Podcasts to me, like for millions of people, have become an amazing staple this year. Forget TV: Podcasts are my episodic content. Tara Gentile's Profit Power Pursuit, APM's Marketplace Tech and NPR's How I Built This have transformed my business.
One of the most valuable podcast episode you can listen to right now, though, is Basecamp and Ruby on Rails founder David Heinemeier Hansson on The Tim Ferriss Show. It is a monster of a conversation, clocking in at 3 and a half hours and touching on everything from smart productivity to brilliant learning strategies to startup mistakes.
The absolute best reason to listen is this gem:
Expectations, not outcomes, govern the happiness of your perceived reality
The line is originally from Heinemeier's own stellar piece about becoming a millionaire in The Observer. He and Ferriss spend a significant amount of time breaking down exactly what it means.

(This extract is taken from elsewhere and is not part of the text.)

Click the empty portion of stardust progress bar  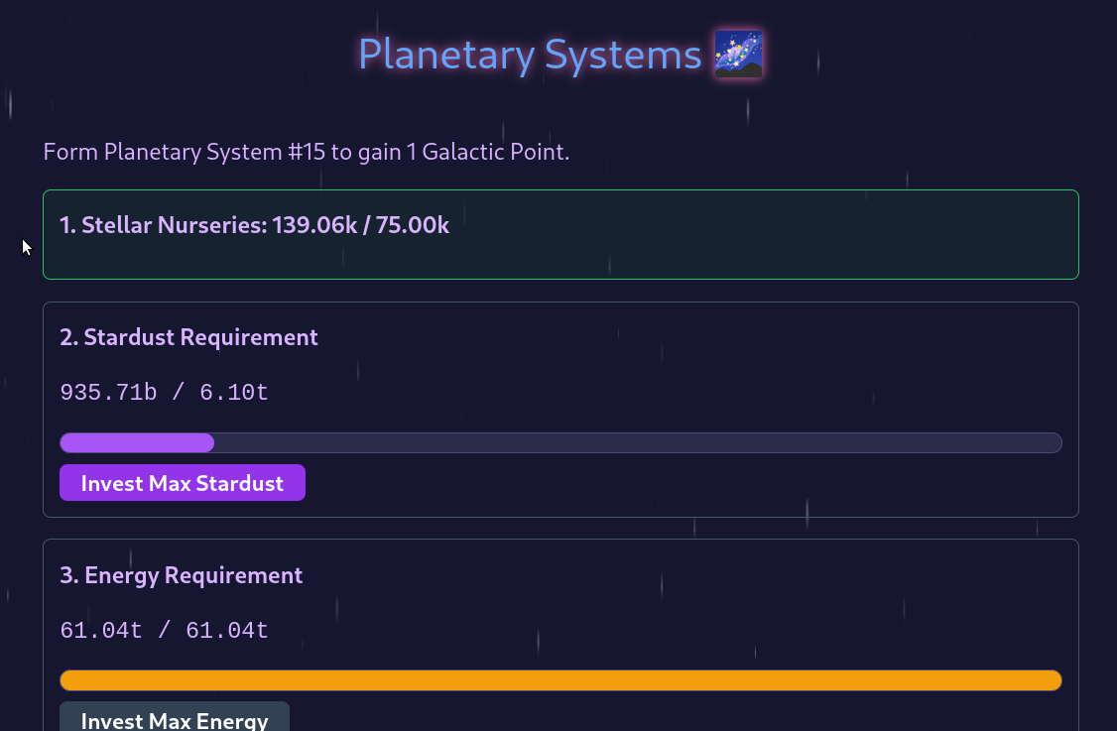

Here are three high-level lessons, though you'll want to listen to the whole discussion:
1. Develop skillsets necessary for after you "make it". If you are doing 100 hour weeks, sacrificing time with friends and family and not developing any other interests aside from your business, then how do you expect to be happy once you sell your business and suddenly have a life composed of only undeveloped friends and family relationships and withered interests?
The key: Maintain your outside pursuits, however minor the effort. In my own case, selling my first startup didn't land me in early retirement, but it did bring up many emotional issues on how a major part of my life was now gone. Imagine if it had been longer than a year of my life - and imagine if I had sacrificed being a present father, husband and friend along the way.

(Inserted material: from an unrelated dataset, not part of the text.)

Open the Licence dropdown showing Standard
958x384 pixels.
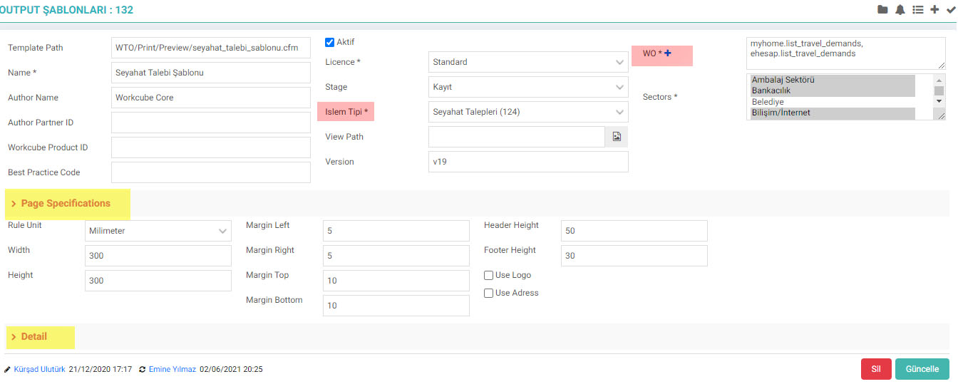(x=528, y=62)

2. Your sacrifice now doesn't increase your chances of happiness later. Heinemeier notes that he and Basecamp co-founder Jason Fried manage the wildly successful company on a 40-hour a week schedule. Forty hours! There are administrative assistants that clock in more hours. Heinemeier, Ferriss and even I have met many an entrepreneur that believe sacrificing everything for seven to 10 years means that you'll find success and the ever-elusive happiness at the end. But there is no guarantee that you'll live to see it, nor that it will actually be there when you get there.
The key: Now is all you've got. If your quality of life sucks now, then, after a decade, you'll be in the habit of burnout, hypertension, depression or any other aliments your body become accustom to. Better to take things day by day and pull in as much enjoyment within the time you have, which is a major premise of Heinemeier and Fried's wonderful book Rework as well as my own best-selling series, The Bite-Sized Entrepreneur.
3. Focus on process, not success. Success is often a deceptively vague outcome. If your goal is to be rich, then do you have a number in mind, and rich compared to whom, exactly? If your goal is to be famous, then is it to the world, to strangers on the street or to a handful of people who matter to you? And, as I've confessed recently, reaching goals is elusive because ambitious people always move the goal post as soon as they near meeting it.
The key: Focus on the parts of the journey/struggle that motivate you, as they will be the same whether you have financial success or not. Heinemeier says that he enjoys himself the most when nurturing his now-ubiquitous programming language Ruby on Rails or working with his long-time business partner Fried - just like, as he notes, when he was broke living in a tiny Copenhagen apartment. The happiest among us do what we love now because we recognize where we feel the most alive, and, for better or worse, recognize that money won't change that basic principle.